■ **Work order**
Your answer must hold only the lines below from the line containing "The image size is (645, 216)." through the line containing "Task: Tap the 3G signal strength icon", each reproduced exactly.

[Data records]
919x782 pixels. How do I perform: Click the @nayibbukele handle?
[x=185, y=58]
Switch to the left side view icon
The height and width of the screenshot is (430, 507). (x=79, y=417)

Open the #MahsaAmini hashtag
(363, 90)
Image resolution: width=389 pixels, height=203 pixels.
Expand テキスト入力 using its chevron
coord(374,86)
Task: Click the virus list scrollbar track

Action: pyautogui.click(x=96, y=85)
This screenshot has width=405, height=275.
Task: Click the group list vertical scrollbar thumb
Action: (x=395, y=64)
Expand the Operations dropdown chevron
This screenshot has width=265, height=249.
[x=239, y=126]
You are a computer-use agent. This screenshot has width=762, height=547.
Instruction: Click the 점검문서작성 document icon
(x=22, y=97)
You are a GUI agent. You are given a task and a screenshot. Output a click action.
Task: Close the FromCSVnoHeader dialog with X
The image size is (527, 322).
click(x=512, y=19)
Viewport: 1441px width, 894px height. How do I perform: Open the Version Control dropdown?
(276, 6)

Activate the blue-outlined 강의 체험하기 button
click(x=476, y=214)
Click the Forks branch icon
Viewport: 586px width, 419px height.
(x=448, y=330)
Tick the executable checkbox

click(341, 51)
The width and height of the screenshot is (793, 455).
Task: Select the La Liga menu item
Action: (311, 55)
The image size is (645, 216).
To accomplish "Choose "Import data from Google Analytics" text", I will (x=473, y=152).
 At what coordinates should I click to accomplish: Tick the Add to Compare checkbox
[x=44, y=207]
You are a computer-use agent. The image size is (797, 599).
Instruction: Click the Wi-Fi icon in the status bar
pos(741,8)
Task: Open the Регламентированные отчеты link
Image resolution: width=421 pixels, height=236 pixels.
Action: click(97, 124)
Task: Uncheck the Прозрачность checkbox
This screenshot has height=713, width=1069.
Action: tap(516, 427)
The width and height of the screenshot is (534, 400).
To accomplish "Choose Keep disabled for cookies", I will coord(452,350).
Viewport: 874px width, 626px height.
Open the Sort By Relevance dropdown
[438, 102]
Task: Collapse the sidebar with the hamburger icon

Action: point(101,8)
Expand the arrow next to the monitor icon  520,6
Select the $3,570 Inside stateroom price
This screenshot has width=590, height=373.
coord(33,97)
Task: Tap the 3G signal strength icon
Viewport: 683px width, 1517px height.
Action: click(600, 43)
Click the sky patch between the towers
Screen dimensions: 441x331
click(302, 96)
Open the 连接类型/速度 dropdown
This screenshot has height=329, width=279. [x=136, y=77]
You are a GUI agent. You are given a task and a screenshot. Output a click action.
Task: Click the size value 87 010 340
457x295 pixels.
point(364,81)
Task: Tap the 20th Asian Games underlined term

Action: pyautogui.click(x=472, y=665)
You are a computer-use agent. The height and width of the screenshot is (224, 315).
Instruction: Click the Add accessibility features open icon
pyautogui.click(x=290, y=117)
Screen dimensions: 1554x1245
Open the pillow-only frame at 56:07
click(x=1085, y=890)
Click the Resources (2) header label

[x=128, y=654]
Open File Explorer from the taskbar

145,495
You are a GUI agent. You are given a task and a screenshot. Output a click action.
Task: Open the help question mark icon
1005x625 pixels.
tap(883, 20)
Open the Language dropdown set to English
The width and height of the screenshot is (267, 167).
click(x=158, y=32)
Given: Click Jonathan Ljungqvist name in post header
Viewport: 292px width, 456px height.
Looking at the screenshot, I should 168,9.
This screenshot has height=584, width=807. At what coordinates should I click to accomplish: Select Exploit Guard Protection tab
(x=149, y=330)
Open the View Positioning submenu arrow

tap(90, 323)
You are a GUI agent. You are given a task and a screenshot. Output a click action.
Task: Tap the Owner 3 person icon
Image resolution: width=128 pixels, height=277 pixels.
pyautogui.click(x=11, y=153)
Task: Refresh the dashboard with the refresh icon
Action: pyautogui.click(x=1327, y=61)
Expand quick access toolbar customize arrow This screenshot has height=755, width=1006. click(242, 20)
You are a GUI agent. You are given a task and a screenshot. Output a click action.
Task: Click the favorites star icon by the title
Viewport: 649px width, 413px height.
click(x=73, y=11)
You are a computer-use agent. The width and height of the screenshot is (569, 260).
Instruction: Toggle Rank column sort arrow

■ **Solution to the exercise**
The image size is (645, 216).
To accomplish "Choose "Import data from Google Analytics" text", I will (x=473, y=152).
 At what coordinates should I click to accomplish: Tick the Add to Compare checkbox
[x=44, y=207]
You are a computer-use agent. The image size is (797, 599).
Instruction: Click the Wi-Fi icon in the status bar
pos(741,8)
Task: Open the Регламентированные отчеты link
Image resolution: width=421 pixels, height=236 pixels.
Action: click(97, 124)
Task: Uncheck the Прозрачность checkbox
This screenshot has height=713, width=1069.
Action: tap(516, 427)
The width and height of the screenshot is (534, 400).
To accomplish "Choose Keep disabled for cookies", I will coord(452,350).
Viewport: 874px width, 626px height.
Open the Sort By Relevance dropdown
[438, 102]
Task: Collapse the sidebar with the hamburger icon

Action: point(101,8)
Expand the arrow next to the monitor icon  520,6
Select the $3,570 Inside stateroom price
This screenshot has width=590, height=373.
coord(33,97)
Task: Tap the 3G signal strength icon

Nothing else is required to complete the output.